Figure 4. The extent of Bax oligomerization is not affected by cBid, while Bcl-xL induces the disassembly of Bax oligomers.

(a) Intensity distribution of individual particles of heat-activated BaxG bound to the SLBs prepared from proteoliposomes after 1-h incubation at 40 °C. The resulting histogram was fitted with a linear combination of six Gaussians to estimate the occurrence of particles containing one (orange), two (green), three (blue), four (magenta), five (cyan) and six (red) labelled molecules. The cumulative fit is shown in black. Percentage of occurrence of different oligomeric species when BaxG is activated by heat (b) or when Bcl-xL is present in the membrane (d), calculated from the averaged distributions of species from three different experiments, after correction for partial labelling.

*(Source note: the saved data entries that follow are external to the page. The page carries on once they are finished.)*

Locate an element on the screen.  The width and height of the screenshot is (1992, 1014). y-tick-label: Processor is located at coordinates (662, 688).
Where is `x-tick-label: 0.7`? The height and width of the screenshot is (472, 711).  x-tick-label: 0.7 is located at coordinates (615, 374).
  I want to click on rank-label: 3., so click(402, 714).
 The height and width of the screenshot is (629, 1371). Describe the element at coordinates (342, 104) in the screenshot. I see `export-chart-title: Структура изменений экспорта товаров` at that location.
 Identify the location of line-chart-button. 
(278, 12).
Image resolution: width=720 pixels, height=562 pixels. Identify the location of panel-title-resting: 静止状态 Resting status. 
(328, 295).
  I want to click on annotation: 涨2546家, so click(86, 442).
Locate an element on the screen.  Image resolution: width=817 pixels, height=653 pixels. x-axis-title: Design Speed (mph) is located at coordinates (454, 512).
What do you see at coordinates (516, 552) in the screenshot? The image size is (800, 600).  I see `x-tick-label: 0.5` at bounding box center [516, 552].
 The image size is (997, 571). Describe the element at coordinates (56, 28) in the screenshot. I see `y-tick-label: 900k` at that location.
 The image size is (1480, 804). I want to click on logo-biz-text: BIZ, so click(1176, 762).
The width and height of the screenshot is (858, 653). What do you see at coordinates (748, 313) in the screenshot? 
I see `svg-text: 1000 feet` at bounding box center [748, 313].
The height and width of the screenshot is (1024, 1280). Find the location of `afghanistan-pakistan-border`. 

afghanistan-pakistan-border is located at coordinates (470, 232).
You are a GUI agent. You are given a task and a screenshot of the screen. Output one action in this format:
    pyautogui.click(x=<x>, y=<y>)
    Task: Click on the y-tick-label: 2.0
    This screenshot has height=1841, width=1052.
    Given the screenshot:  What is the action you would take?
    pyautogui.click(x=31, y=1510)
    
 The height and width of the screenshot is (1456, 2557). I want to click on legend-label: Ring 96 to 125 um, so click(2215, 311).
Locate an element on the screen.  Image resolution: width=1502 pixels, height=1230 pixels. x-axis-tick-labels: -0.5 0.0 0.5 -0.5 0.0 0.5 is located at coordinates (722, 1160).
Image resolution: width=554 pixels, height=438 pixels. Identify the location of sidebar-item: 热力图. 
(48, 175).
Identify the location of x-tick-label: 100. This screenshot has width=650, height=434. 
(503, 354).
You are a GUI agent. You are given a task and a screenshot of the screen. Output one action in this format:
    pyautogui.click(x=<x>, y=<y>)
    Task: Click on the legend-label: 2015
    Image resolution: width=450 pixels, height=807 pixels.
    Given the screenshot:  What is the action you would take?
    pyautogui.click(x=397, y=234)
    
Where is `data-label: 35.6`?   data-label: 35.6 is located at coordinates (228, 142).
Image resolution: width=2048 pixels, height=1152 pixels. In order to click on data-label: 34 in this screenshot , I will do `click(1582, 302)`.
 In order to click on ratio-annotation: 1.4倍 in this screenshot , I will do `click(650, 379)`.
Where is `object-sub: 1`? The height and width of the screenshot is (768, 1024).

The error bars correspond to the average error for each species. (c) Intensity distribution of single BaxG particles bound to SLBs prepared from proteoliposomes incubated for 1 h with BaxG and cBid, following addition of Bcl-xL and incubation during 1 h more. The colour code for Gaussian fitting is the same as in a.

Figure 5. Particle-based simulation of Bax oligomerization on the surface of LUVs.

Model for Bax self-assembly in the membrane. (a) Snapshots of the particle-based simulation at the indicated time points, showing the species presented in the system. The cubic box has a side length of 7 μm. Initially (0 s), 1,163 soluble Bax monomers, 2,326 cBid molecules and 1,453 LUV particles are uniformly distributed inside the box and are all represented as black spots. In the following time points, for clarity, only free LUVs (black), Bax dimers (magenta), Bax tetramers (green) and Bax hexamers (cyan) are represented as big particles. The other species are represented as small, black dots. (b) Time course of the simulated number of soluble Bax (yellow), soluble cBid (blue) and LUVs containing Bax (magenta) particles. The dashed line indicates the initial number of free LUVs. Only a subset of the LUVs in solution contains Bax molecules. (c) Time course of the simulated number of membrane-bound Bax species during 10 min. (d) Schematic view of the proposed autoactivation model for Bax oligomerization.